● **DIRECTIONS FOR THIS TASK**
Please state how many lines of the data below contain the word "named", offering nothing besides the number.

● **Stored data entries**
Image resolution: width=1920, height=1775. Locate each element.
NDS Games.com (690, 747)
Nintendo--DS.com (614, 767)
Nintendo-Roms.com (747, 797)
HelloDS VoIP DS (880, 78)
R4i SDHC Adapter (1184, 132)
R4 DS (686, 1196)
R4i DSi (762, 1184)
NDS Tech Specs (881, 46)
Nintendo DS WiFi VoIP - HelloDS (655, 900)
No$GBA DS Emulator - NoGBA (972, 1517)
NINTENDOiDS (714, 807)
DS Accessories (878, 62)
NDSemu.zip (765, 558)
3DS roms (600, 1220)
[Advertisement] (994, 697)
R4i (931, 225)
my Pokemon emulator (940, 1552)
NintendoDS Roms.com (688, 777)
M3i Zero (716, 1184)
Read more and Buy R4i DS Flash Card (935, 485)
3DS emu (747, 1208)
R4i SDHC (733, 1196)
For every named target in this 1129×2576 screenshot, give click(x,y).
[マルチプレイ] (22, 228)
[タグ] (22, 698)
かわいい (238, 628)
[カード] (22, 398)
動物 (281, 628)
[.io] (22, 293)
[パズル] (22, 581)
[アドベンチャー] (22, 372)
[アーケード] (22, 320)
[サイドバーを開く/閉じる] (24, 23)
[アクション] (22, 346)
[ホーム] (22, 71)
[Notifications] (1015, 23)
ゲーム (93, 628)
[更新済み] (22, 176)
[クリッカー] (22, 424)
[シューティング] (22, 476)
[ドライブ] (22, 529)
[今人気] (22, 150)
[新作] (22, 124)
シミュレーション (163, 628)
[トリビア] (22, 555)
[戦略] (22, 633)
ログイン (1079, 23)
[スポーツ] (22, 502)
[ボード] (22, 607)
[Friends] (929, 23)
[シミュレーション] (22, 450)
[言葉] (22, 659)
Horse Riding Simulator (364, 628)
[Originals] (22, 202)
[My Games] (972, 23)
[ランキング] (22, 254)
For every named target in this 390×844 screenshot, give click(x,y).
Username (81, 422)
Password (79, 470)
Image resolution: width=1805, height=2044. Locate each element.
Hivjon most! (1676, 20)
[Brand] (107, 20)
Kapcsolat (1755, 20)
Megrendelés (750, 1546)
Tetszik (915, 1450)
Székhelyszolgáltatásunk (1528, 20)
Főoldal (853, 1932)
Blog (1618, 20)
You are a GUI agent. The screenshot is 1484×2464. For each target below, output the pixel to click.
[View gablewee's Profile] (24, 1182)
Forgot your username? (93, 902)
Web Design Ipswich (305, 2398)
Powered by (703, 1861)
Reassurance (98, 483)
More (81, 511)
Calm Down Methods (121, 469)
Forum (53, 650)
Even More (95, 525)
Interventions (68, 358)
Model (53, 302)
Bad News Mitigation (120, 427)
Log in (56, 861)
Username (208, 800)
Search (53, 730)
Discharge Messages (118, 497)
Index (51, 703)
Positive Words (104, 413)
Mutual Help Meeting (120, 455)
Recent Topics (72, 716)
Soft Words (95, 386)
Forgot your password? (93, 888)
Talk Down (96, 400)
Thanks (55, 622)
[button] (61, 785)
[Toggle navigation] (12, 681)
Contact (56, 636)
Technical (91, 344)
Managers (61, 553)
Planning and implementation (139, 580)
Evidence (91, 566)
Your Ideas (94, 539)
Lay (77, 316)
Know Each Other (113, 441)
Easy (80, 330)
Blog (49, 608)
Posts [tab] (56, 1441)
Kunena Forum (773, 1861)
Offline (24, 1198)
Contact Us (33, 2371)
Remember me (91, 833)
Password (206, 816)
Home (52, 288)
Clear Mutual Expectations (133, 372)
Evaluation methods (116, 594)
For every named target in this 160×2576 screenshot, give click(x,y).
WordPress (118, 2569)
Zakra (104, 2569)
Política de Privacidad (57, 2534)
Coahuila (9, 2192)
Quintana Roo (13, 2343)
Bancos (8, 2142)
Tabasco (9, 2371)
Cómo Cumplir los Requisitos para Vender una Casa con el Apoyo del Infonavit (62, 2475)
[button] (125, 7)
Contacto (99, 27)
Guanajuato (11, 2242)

● **YOUR SOLUTION**
3